Hello everyone,
I’m running a Jupyter Notebook file locally with VS Code on Windows 10. I’m developing my first ever project using Deep Learning to train a Lung Detector model.
The issue I have is that when I run the function fit_one_cycle() the training is too slow and I hear noise on the PC. After 44min of execution of the function and completing 25 of a total of 100 epochs there 's still expected 2h29min more left to finish the execution.
Previously, the execution of the function learn.lr_find() took 14min to end.
Checking the Task Manager of Windows I figured out that the notebook wasn’t being executed on my GPU, instead it was executed on the CPU because the CPU use was at 70% and the GPU at 1-3%.
I’ve also executed the function “torch.cuda.is_available()” following tutorials and the function returned False as you can see on the next image. But I’m only using PyTorch to use the L1Loss function.
My GPU is a Nvidia GTX 1060 6GB. While running the lr_find() function I’ve run the command “nvidia-smi” on CMD to check the CUDA version of the GPU and the active processes.
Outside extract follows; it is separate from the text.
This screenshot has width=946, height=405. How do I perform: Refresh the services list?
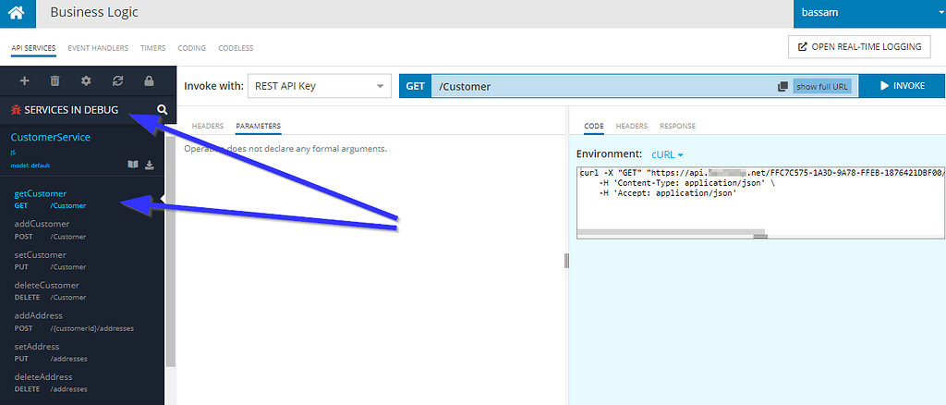click(x=117, y=81)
The results have been the following:
I don’t know what do I need to change of the notebook’s code or if I have to re-install fast.ai with CUDA to be able to run on my GPU at least the complex functions of the notebook such as fit_one_cycle.
I post the key parts of my notebook at the end of this post.
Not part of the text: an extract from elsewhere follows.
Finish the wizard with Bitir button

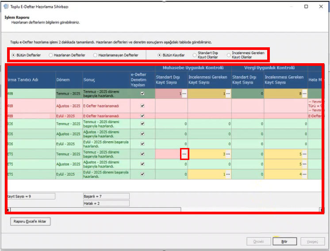pyautogui.click(x=284, y=242)
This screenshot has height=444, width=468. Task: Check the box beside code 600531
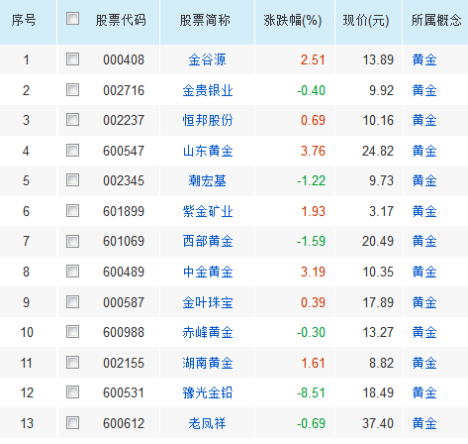click(x=72, y=392)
I would appreciate any suggestions on how to solve this problem.
Thank you.
Notebook’s Code
%reload_ext autoreload
%autoreload 2
%matplotlib inline
import os
os.environ[“CUDA_DEVICE_ORDER”]=“PCI_BUS_ID”
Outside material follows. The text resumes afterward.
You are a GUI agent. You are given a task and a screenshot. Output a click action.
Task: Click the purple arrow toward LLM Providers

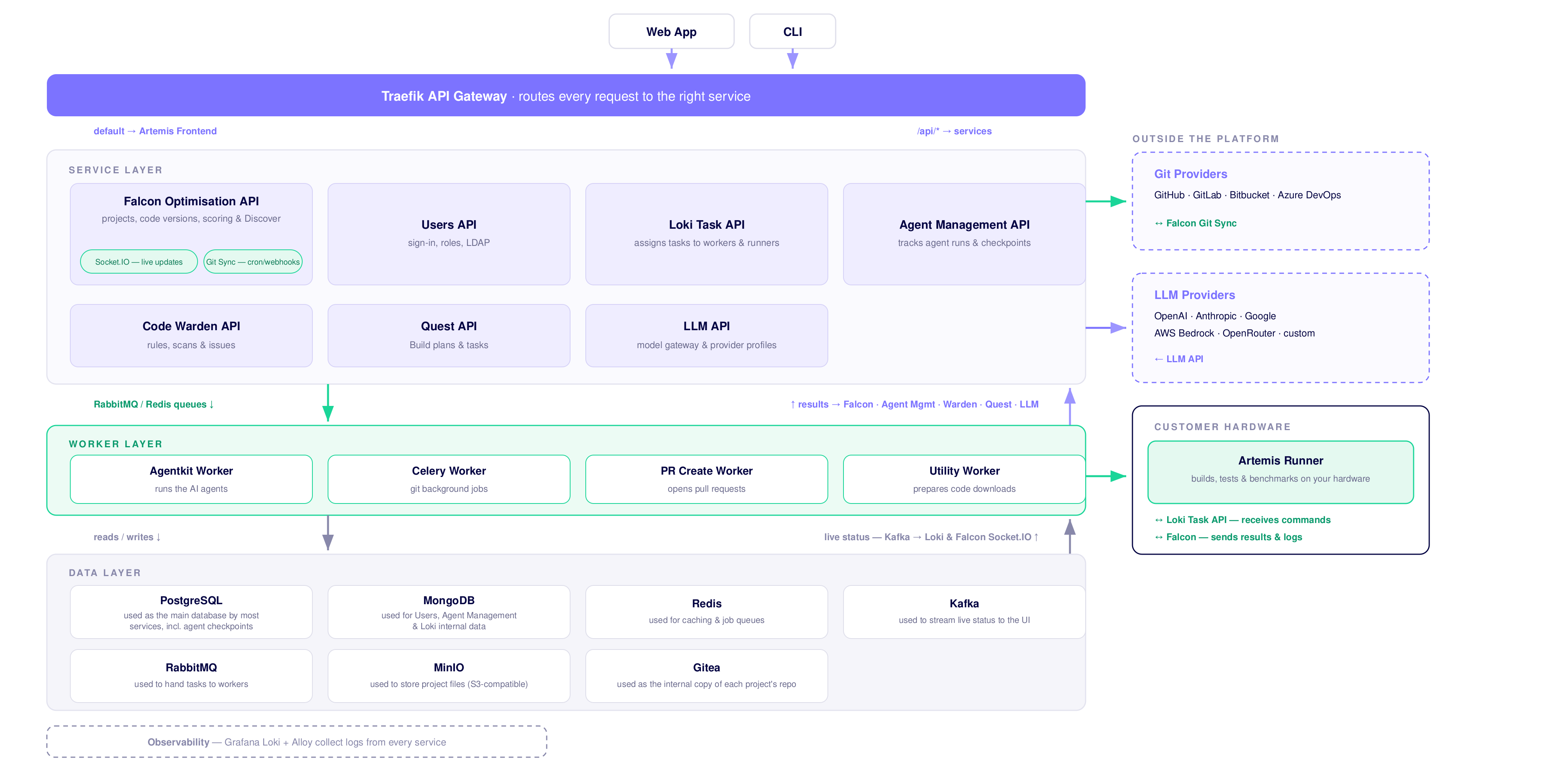[1106, 328]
os.environ[“CUDA_VISIBLE_DEVICES”]=“0”
from fastai.vision.all import *
from fastai.vision import *
from torch.nn import L1Loss
import cv2
from skimage.util import montage
data = DataBlock(
blocks=(ImageBlock, BBoxBlock,BBoxLblBlock),
get_items=get_image_files,
n_inp=1,
get_y=get_y,
splitter = RandomSplitter (0.1),
batch_tfms= [*aug_transforms(size=(120,160)), Normalize.from_stats(*imagenet_stats)]
)
dls = data.dataloaders(path_dl, path=path_dl, bs = 64) # bs: how many samples per batch to load
dls.show_batch(max_n=20, figsize=(9,6))
class LungDetector(nn.Module):
def init(self, arch=models.resnet18): # resnet18 has 18 lineal layers
super().init()
self.cnn = create_body(arch) # cut off the body of a typically pretrained arch
self.head = create_head(num_features_model(self.cnn), 4)
def forward(self, im):
x = self.cnn(im)
x = self.head(x)
return 2 * (x.sigmoid_() - 0.5)
def loss_fn(preds, targs, class_idxs):
return L1Loss()(preds, targs.squeeze())
learn = Learner(dls, LungDetector(arch=models.resnet50), loss_func=loss_fn)
learn.metrics = [lambda preds, targs, _: IoU(preds, targs.squeeze()).mean()]
learn._split([learn.model.cnn[:6], learn.model.cnn[6:], learn.model.head])
learn.freeze_to(-1)
learn.lr_find()
lr_max = 1e-2
%time learn.fit_one_cycle(100, lr_max, div=12, pct_start=0.2) # find this function at schedule.py of callbacks dir (div_factor is obsolete)